From Xinhuanet (China). Stephan Schwartz (from whose Schwartzreport this is taken) comments: “At one level this sounds like a wonderful breakthrough. But: at what point does a chimera like this become human? At what point does the human recipient become a sheep? Does it matter? Why?”
It doesn’t sound like a wonderful breakthrough to me. It sounds like one more example of scientists playing God, as if everything that could be done should be done, as if we were intellectually or morally qualified in any way to play God, as if these new techniques were likely to be kept under control. In these last days of this dying materialist civilization, it seems that all taboos are going to be broken either in the name of an insane science and technology — really, a form of tinkering — or, as usual, in the name of greed.
How hard is it to understand? There are some boundaries — such as those between species — that it is not safe to cross, regardless the good intentions of the researchers, regardless the promised benefits. It is one of the functions of a social moral code to protect such boundaries. As our social moral code has dissolved, so have all our safeguards. And the end is not yet.
Sheep That’s 15% Human
BEIJING — Scientists have created the world’s first human-sheep chimera — which has the body of a sheep and half-human organs, according to news report Monday.

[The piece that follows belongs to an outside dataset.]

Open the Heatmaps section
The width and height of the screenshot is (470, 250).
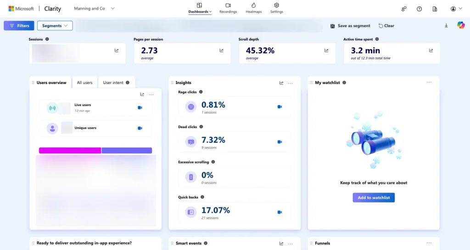pyautogui.click(x=253, y=8)
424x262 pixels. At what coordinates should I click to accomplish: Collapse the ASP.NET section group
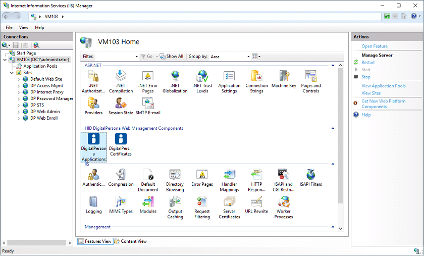(333, 65)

The sheep have 15 percent human cells and 85 percent animal cells and their evolution brings the prospect of animal organs being transplanted into humans one step closer.
Professor Esmail Zanjani, of the University of Nevada, has spent seven years and about 9.8 million dollars perfecting the technique, which involves injecting adult human cells into a sheep’s foetus.

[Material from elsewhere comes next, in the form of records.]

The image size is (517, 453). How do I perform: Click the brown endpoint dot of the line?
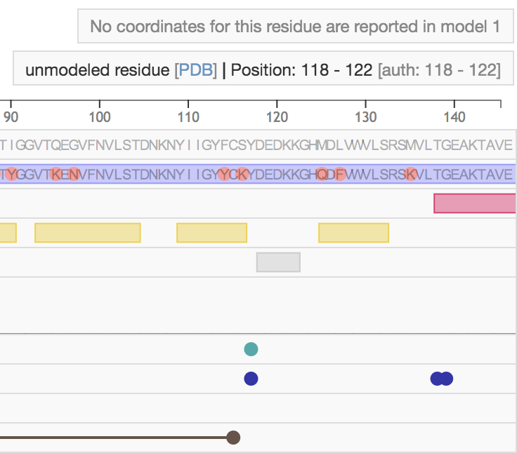(234, 438)
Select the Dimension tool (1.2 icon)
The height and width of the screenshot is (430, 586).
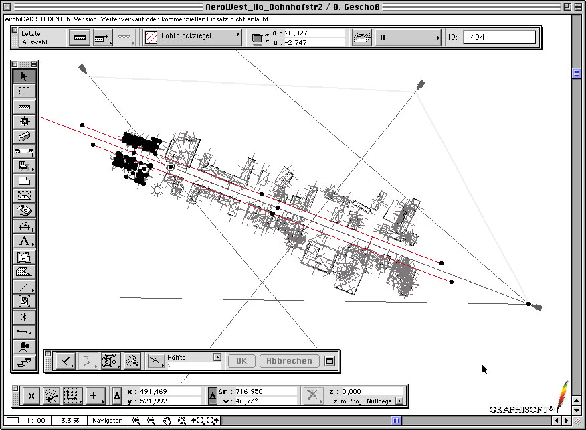pyautogui.click(x=24, y=226)
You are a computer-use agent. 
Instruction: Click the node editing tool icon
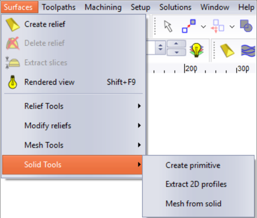tap(189, 26)
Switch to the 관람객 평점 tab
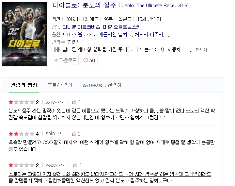235x186 pixels. [24, 85]
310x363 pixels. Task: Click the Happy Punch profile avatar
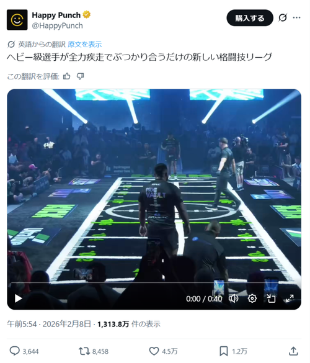(17, 20)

He has already created a sheep liver which has a large proportion of human cells and eventually hopes to precisely match a sheep to a transplant patient, using their own stem cells to create their own flock of sheep.
The process would involve extracting stem cells from the donor’s bone marrow and injecting them into the peritoneum of a sheep’s foetus.
When the lamb is born, two months later, it would have a liver, heart, lungs and brain that are partly human and available for transplant.
At present 7,168 patients are waiting for an organ transplant in Britain alone, and two thirds of them are expected to die before an organ becomes available.
Scientists at King’s College, London, and the North East Stem Cell Institute in Newcastle have now applied to the HFEA, the Government’s fertility watchdog, for permission to start work on the chimeras.
But the development is likely to revive criticisms about scientists playing God, with the possibility of silent viruses, which are harmless in animals, being introduced into the human race.
Animal rights activists fear that if the cells get mixed together, they could end up with cellular fusion, creating a hybrid which would have the features and characteristics of both man and sheep. But Prof Zanjani said: “Transplanting the cells into foetal sheep at this early stage does not result in fusion at all.”
March 31st, 2007 at 11:49 pm
Scary! Science fiction story lines I’ve read are coming to life.